Sure. You can write out the arithmetic directly or use intrinsics. Either will produce reasonable code when optimized for operations that fit in a single register (I used SIMD8 for this reason). The optimizer has a somewhat harder time when they don't fit, so you may want to use intrinsics instead for those cases.
(edit: I wrote this for signed, but it works the same for unsigned; just change the types or use the _mm_mulhi_epu16 intrinsic instead.)
If you're curious, the casts to __m128i are needed because Intel's intrinsics are weakly typed. On ARM you don't need them.
On a Mac system, it will be somewhere like /Applications/Xcode.app/Contents/Developer/Toolchains/XcodeDefault.xctoolchain/usr/lib/clang/13.0.0/include/module.modulemap. Not sure where it lives on other platforms.

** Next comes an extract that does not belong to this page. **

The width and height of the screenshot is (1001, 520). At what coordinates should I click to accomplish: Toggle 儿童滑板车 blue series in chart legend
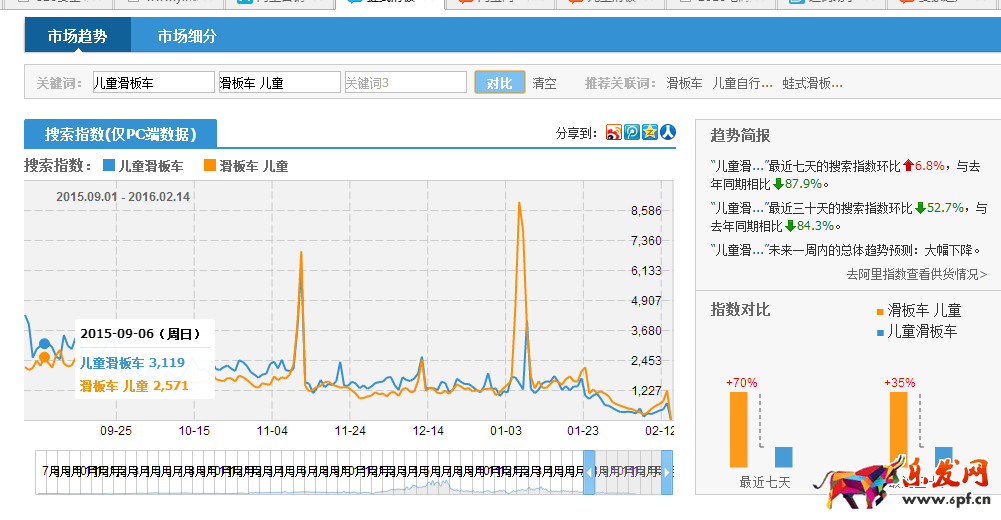coord(143,166)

It's installed by clang, so it either lives in the llvm/clang repo, or gets autogenerated by the clang build. But I've never had reason to care about how it's installed; the contents of the module are the relevant thing.
That is…quite the invocation. I definitely would not have figured it out on my own.
How does one apply that in Xcode?
Also, are there other such compiler settings I might want for this sort of thing?
…and I suppose I ought to ask, if for some reason I didn’t want to use AVX2, is it feasible to call the 128-bit version of mulhi twice, to handle the first 8 elements and then the last 8 elements, of a SIMD16<UInt16>, and if so how?
I feel like I’m hijacking this thread a little bit with the question but it’s kind of on topic: what is the low part / high part of the product? Is it about integer overflow (or wraparound or however we want to describe it)? As in, what’s left over after overflow vs potentially maxing out at UInt16.max?